Filtering eukaryotes from SILVA database

kevin_SalOrt · January 8, 2025, 7:07pm

I want to remove Eukaryota from SILVA 138, following these instructions i ran:

qiime rescript filter-seqs-length-by-taxon \
    --i-sequences silva-138.1-ssu-nr99-seqs-cleaned.qza \
    --i-taxonomy silva-138.1-ssu-nr99-tax.qza \
    --p-labels Archaea Bacteria \
    --p-min-lens 900 1200 \
    --o-filtered-seqs silva-138.1-ssu-nr99-seqs-filt.qza \
    --o-discarded-seqs silva-138.1-ssu-nr99-seqs-discard.qza

But Eukaryota is stiil being assigned with my sequences

SoilRotifer · January 8, 2025, 7:39pm

Hi @kevin_SalOrt,

I'd highly recommend keeping the eukaryotes within the reference database for your classifier. Also, you do not need to make use of filter-seqs-length-by-taxon if you do not want to. Remember, that tutorial is just an example of what you can do. Anyway, if you have some reads that hit those references, and are identified as eukaryotes, you can remove them, see below. These eukaryotic sequences act as "outgroups" or "decoys" to ensure that you are not erroneously assigning these sequences to Bacteria. Remember, reads can be assigned to something they are not simply because they are matching the closest representative within the database.

*STORED DATA*:
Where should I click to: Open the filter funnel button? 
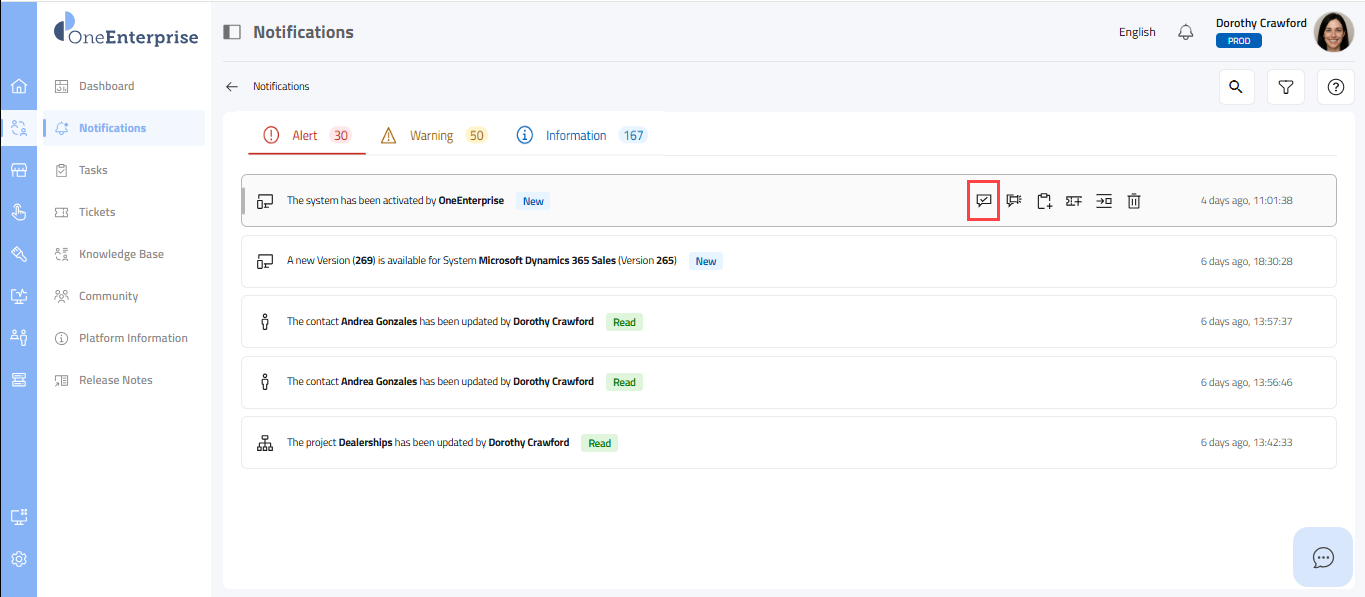1286,87
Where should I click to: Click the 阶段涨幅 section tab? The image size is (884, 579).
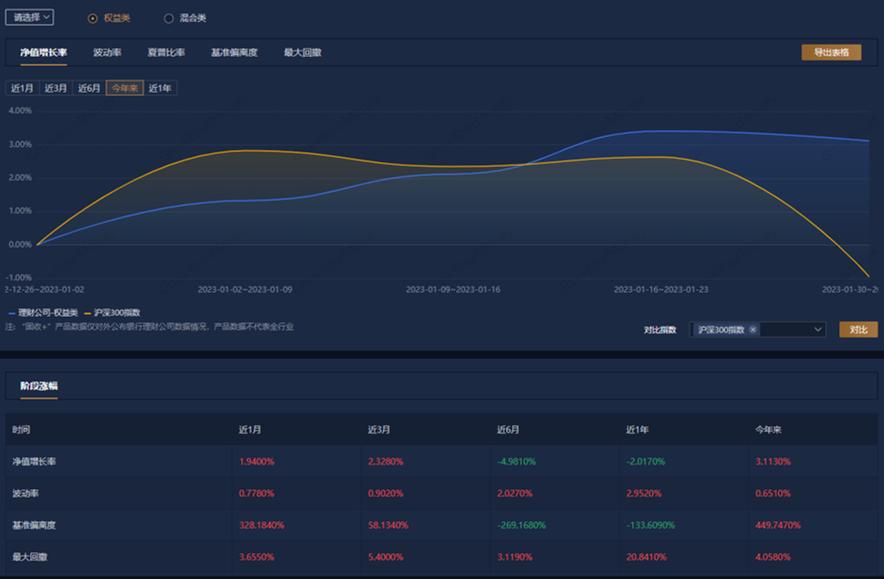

*STUDY QUESTIONS*:
(1) Output everything from "But Eukaryota is" down to "within the database." in the forum thread on filtering eukaryotes from the SILVA database.
(2) Pick up the forum thread on filtering eukaryotes from the SILVA database after its last sentence and continue it.

*RESPONSES*:
(1)
But Eukaryota is stiil being assigned with my sequences

SoilRotifer · January 8, 2025, 7:39pm

Hi @kevin_SalOrt,

I'd highly recommend keeping the eukaryotes within the reference database for your classifier. Also, you do not need to make use of filter-seqs-length-by-taxon if you do not want to. Remember, that tutorial is just an example of what you can do. Anyway, if you have some reads that hit those references, and are identified as eukaryotes, you can remove them, see below. These eukaryotic sequences act as "outgroups" or "decoys" to ensure that you are not erroneously assigning these sequences to Bacteria. Remember, reads can be assigned to something they are not simply because they are matching the closest representative within the database.

(2)
Once you have classified your reads, you'd follow this approach to remove Eukaryotes and organelle sequences, prior to your downstream analysis.

But if you'd like to remove these sequences prior to making your classifier, you can follow this approach. Again, for purposes of making a classifier I'd strongly suggest you leave the Eukaryote sequences. If your sequences are being identified as eukaryotes, then you likely have contamination... or simply have many eukaryotes within your environment.

kevin_SalOrt · January 17, 2025, 2:41am

Thanks, it was very helpful. So i may remove the contaminant sequences and keep on the remaining steps?

SoilRotifer · January 17, 2025, 2:11pm

Yes. This is a quite common to do, i.e. remove host sequences etc... See the links I provided above.

system · February 17, 2025, 8:12pm

This topic was automatically closed 31 days after the last reply. New replies are no longer allowed.